Dann aber wird aus Glück ein anderes und sehr großes Wort. »Jeder ist seines Glückes Schmied.« – Das ist eine alte Weisheit. Weisheit? Ideologie? Wer weiß? – Plötzlich wird aus dem Glück eine Verheißung, aber auch eine Verpflichtung. Wer nicht glücklich ist, hat sein Leben verfehlt. Die sanfte Form dieser Verpflichtung oder Verantwortung für das eigene Glück wird von den Glücksratgebern repräsentiert. Die harte Form wird vom amerikanischen Mythos repräsentiert, dass jeder es zum Millionär schaffen kann, wenn er nur will und hart genug arbeitet. In der Unabhängigkeitserklärung der Vereinigten Staaten von Amerika wird das »Recht auf Streben nach Glück« als eines der drei Grundrechte neben dem Recht auf Leben und auf Freiheit genannt.
Wenn das Recht auf Streben nach Glück so wichtig ist, in einer Trias mit Leben und Freiheit, dann muss der Mythos vom möglichen Aufstieg zum Millionär oder zum bekannten Schauspieler, zum Model, It-Girl oder sonstigem Star aufrechterhalten werden. Die Kollision dieses Mythos mit der Wirklichkeit zeigt den Zynismus, der dahinter steht. Tatsächlich gibt es gerade in den USA für immer weniger Menschen diesen Aufstieg. Dafür führt dieser Aufstieg die immer Wenigeren in immer größere Höhen. Und die Unglücklichen, die es nicht schaffen, die Vielen, sie werden durch die nie erfüllte Hoffnung ruhiggestellt. Sie spielen das Spiel der so ungerecht verteilten Chancen auch noch mit, indem sie diejenigen verehren und als Politiker wählen, die ihren Traum vom Aufstieg erfolgreich leben.
Der Traum der Glücksratgeber fällt harmloser aus.

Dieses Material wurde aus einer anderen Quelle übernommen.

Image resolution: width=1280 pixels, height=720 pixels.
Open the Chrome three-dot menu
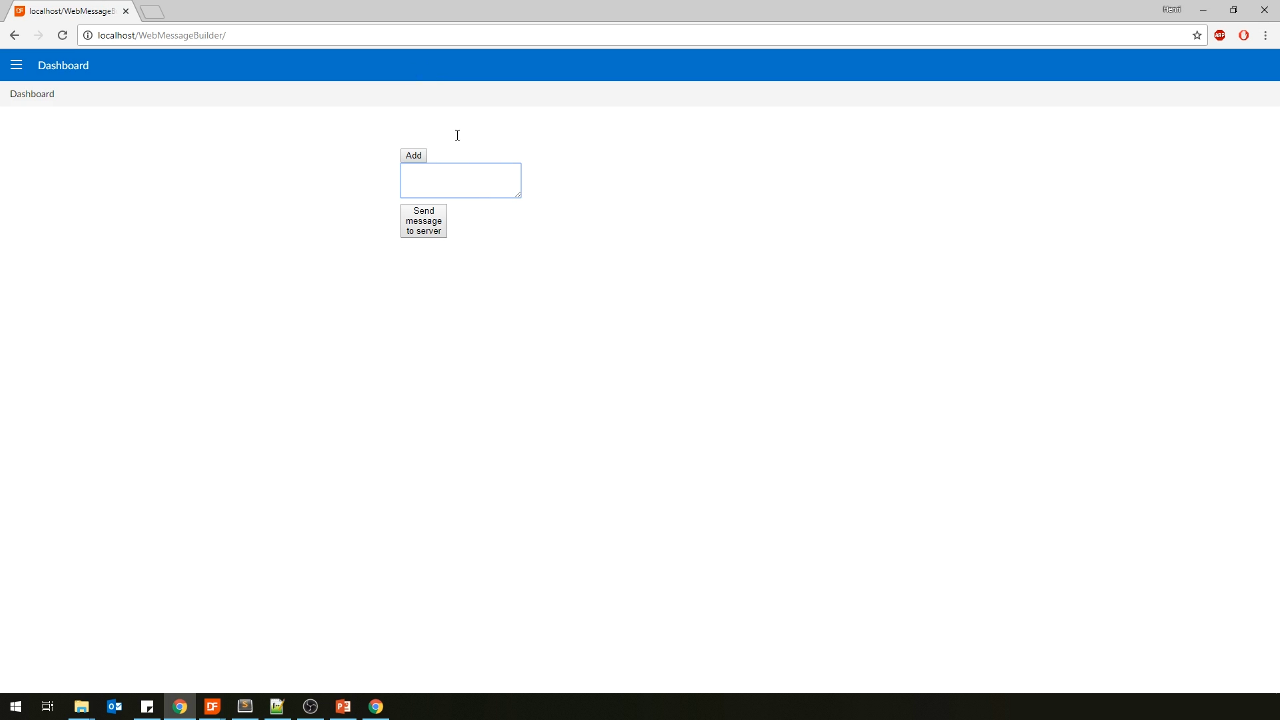point(1265,35)
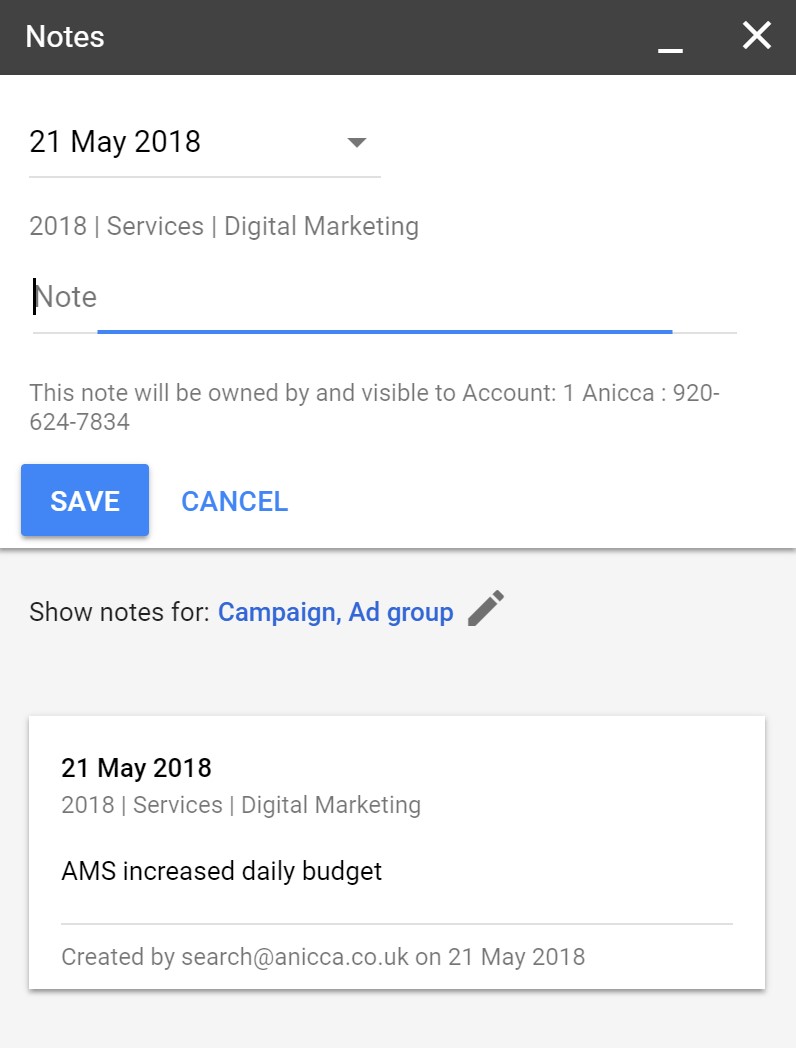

Sie verkaufen viele Ingredienzien zum Glück. Was mich hier besonders interessiert, ist die Rolle der Religion. Da sind die Ratgeber ambivalent. Die Religionen spielen meist keine bedeutende Rolle. Religiös zu sein, ist im Wesentlichen peinlich, ausgenommen ein aufgeklärter Buddhismus, wozu weiter unten noch einige Bemerkungen folgen.

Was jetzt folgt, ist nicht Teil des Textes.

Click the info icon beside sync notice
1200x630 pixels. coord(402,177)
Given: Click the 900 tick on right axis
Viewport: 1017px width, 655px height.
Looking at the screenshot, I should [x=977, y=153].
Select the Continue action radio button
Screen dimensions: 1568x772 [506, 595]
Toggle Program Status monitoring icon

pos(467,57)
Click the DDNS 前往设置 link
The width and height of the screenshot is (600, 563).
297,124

Auf der deutschen Seite von Wikipedia6 heißt es zum Zusammenhang von Glück und Religion: »Glück darf nicht mit Glückseligkeit verwechselt werden, die meist in Zusammenhang mit einem Zustand der (religiösen) Erlösung erklärt und verstanden wird.« Der neugierige Leser schaut also nach, was unter »Glückseligkeit« in der Wikipedia zu entdecken ist. Er findet neben der Erklärung »eine Form des Empfindens von Glück« (also doch wieder Glück) jeweils einen Hinweis auf einen Roman, einen Film und einen Namen einer Partei, außerdem einen Link zu »Seligkeit«. Unter »Seligkeit« stößt er auf einige Zeilen über die christliche Vorstellung von Erlösung. Zurück beim »Glück« auf Wikipedia wird er mit vielen Zeilen zur Glücksforschung konfrontiert. In diesen vielen Zeilen wird dann allerdings auch ein religiöser Weiser zitiert, der Dalai Lama, wie folgt:
»Die systematische Schulung des Geistes – die Entfaltung von Glück, die echte innere Wandlung durch die absichtliche Auswahl von positiven Geisteszuständen und die Ausrichtung darauf einerseits sowie das Herausfordern der negativen mentalen Zustände andererseits – ist aufgrund der Struktur und der Funktion des Gehirns möglich.«7
Dieses Zitat ist bezeichnend, weil es den religiösen Bezug, den man vielleicht bei dem bekanntesten Buddhisten der Zeit erwarten würde, völlig außen vor lässt. Dasselbe kann auch ein atheistischer Glücksforscher sagen. Natürlich ist das nicht der ganze Dalai Lama, der tatsächlich ein durch und durch religiöser Mensch ist, sondern nur ein ausgewähltes Zitat, und noch dazu von einem Dalai Lama, der mit seinen im Westen veröffentlichten Büchern für den Westen mundgerecht aufbereitet wurde und dem alle Anstößigkeit des Religiösen möglichst herausoperiert wurde.